Eastern counties appeared to catch the brunt of the treacherous conditions, with power outages, road wrecks and National Guard soldiers on alert.

Rural electric cooperatives reported scattered outages, primarily in the southeastern section of the state, where power lines were weighed down by freezing rain.

Roughly 15,000 Progress Energy customers in the southeast part of the state were without power Monday night, said spokeswoman Dana Yeganian.

Several accidents and collisions, including two involving tractor-trailers, snarled traffic and shut down interstates in several counties Monday night as moisture froze and roads deteriorated.

The Highway Patrol confirmed a fatality around 11 p.m. Monday night that occurred in an accident on I-85 in Henderson.

In Wayne County, an eight-vehicle accident shut down Highway 581 in Goldsboro.
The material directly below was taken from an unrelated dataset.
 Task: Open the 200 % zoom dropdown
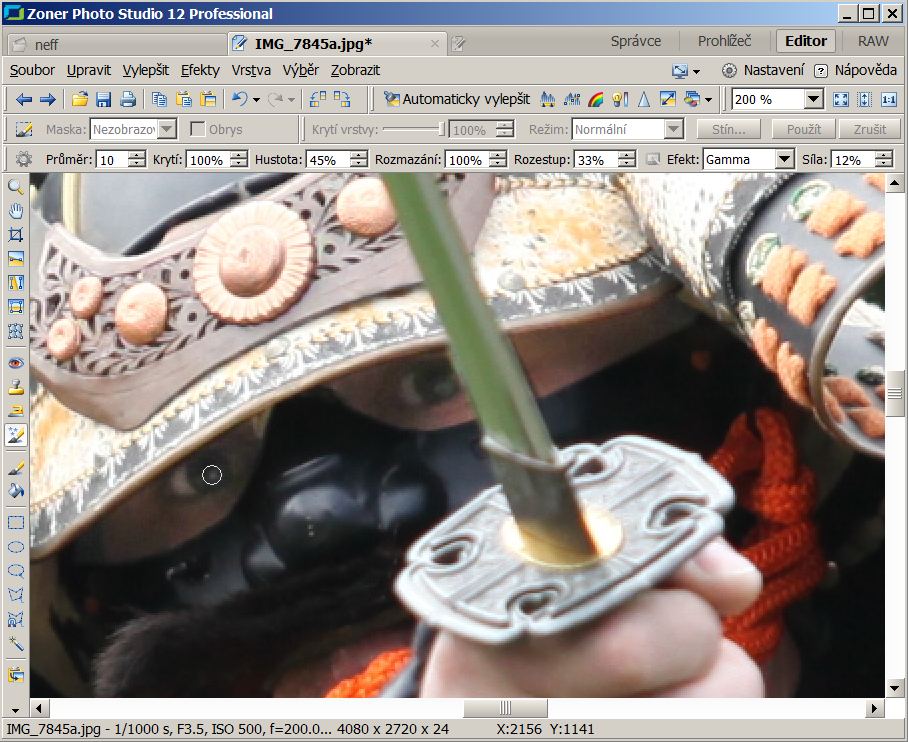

Each of the cars involved, one after another, went into a ditch after the drivers failed to make a curve.

The accident shut down a half-mile section of road.

"Once they would slow down, gravity would take over, and they would slide down the embankment on the road and just pancake together," said Highway Patrol trooper D.P. Finch.

In Johnston County, disabled tractor-trailers on I-95 closed the northbound lanes at mile marker 106.

Disabled tractor-trailers also caused problems in Nash County, where the northbound lanes of I-95 were closed at mile marker 126, between Wilson and Rocky Mount.

Several other collisions caused delays on I-95 North of Cumberland County, where the Highway Patrol reported deteriorating road conditions as moisture froze.

Common among all the accidents was that it took troopers and emergency personnel a long time to get to the scenes and clear them, their efforts compounded by the conditions and the logjams of vehicles.

"If you do come out here and you do have a wreck, you're going to be on your own for quite some time, due to the volume of calls we've received," Finch said.

Meanwhile, the Franklin County 9-1-1 center said it received numerous reports of vehicles getting stuck or sliding off roads.